» Task inputs:
━━━━━━━━━━━━━━━━━━━━

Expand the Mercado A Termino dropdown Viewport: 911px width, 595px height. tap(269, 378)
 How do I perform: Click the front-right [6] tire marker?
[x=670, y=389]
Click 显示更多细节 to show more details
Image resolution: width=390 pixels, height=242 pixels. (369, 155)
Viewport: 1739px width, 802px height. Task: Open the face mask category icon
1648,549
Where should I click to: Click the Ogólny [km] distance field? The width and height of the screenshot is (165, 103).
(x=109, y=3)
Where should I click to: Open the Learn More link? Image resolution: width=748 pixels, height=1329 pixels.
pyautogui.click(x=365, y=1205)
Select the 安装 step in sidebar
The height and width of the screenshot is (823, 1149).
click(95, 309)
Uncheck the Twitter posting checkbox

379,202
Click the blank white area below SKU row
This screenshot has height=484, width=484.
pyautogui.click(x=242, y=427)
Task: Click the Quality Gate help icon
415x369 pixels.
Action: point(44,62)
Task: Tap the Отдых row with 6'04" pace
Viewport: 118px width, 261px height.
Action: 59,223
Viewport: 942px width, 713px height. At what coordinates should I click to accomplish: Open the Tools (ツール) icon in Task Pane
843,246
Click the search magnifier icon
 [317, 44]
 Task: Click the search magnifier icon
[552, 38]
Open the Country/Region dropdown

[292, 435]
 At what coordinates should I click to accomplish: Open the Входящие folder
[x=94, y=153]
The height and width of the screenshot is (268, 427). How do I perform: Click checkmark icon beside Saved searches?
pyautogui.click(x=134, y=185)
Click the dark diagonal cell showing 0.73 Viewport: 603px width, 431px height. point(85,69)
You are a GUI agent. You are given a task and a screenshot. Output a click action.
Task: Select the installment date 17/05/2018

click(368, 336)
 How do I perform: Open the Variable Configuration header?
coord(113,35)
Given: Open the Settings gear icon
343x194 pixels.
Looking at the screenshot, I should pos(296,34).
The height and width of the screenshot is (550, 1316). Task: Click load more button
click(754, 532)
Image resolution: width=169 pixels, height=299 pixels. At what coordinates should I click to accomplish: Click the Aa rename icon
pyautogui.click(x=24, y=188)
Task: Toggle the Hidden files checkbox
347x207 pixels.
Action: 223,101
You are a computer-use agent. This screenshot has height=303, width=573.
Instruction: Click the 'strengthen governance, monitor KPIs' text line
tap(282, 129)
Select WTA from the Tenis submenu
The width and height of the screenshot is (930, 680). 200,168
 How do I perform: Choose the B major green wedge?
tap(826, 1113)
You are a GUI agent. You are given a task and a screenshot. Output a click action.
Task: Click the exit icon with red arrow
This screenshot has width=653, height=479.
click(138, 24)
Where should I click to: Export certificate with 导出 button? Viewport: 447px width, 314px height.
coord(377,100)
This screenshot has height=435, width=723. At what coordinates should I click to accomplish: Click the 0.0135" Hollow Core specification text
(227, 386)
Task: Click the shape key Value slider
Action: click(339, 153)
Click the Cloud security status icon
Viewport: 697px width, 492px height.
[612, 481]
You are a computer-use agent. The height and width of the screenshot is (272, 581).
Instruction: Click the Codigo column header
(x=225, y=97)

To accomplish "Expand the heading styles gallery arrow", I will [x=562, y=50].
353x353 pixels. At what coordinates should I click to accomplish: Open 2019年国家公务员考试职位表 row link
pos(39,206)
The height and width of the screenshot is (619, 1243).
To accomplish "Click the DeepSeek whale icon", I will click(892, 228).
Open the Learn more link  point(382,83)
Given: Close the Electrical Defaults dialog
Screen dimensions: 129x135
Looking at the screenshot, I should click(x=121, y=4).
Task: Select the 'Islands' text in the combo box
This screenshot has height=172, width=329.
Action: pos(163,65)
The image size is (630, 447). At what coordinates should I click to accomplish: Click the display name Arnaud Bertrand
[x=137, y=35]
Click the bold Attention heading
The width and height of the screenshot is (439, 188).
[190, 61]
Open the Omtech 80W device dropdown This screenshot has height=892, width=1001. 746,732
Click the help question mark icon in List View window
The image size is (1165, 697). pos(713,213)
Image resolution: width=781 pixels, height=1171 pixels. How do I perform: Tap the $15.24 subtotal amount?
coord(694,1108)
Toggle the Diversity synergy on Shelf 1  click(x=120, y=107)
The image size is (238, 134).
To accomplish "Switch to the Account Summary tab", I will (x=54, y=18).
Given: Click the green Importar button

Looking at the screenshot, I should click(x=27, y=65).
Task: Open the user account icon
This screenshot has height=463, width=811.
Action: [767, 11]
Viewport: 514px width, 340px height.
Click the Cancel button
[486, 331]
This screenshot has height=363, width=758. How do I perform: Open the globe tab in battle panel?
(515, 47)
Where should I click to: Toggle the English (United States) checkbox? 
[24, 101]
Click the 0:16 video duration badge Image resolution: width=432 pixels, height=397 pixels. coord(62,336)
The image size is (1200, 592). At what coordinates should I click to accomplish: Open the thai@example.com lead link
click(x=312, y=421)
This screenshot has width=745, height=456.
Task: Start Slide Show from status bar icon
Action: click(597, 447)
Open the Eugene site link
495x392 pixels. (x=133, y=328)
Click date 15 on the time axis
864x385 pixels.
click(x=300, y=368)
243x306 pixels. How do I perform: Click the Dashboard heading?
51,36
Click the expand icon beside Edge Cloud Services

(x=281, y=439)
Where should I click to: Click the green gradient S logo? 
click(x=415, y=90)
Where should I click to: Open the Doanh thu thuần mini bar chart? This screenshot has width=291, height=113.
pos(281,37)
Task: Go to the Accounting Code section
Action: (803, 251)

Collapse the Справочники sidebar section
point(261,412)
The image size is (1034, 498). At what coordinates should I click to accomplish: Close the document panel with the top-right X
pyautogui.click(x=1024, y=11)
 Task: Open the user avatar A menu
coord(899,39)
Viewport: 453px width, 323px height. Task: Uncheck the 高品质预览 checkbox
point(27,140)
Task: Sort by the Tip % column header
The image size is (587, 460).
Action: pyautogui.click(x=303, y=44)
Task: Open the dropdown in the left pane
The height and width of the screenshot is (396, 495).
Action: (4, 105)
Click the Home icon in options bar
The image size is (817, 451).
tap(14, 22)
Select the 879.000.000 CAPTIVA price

━━━━━━━━━━━━━━━━━━━━

» Exercise requirements:
Look through the material above and pick out each line holding the word "computer".

» Completed exercise:
You are a computer-use agent. This screenshot has height=303, width=573.
You are a computer-use agent. The height and width of the screenshot is (272, 581).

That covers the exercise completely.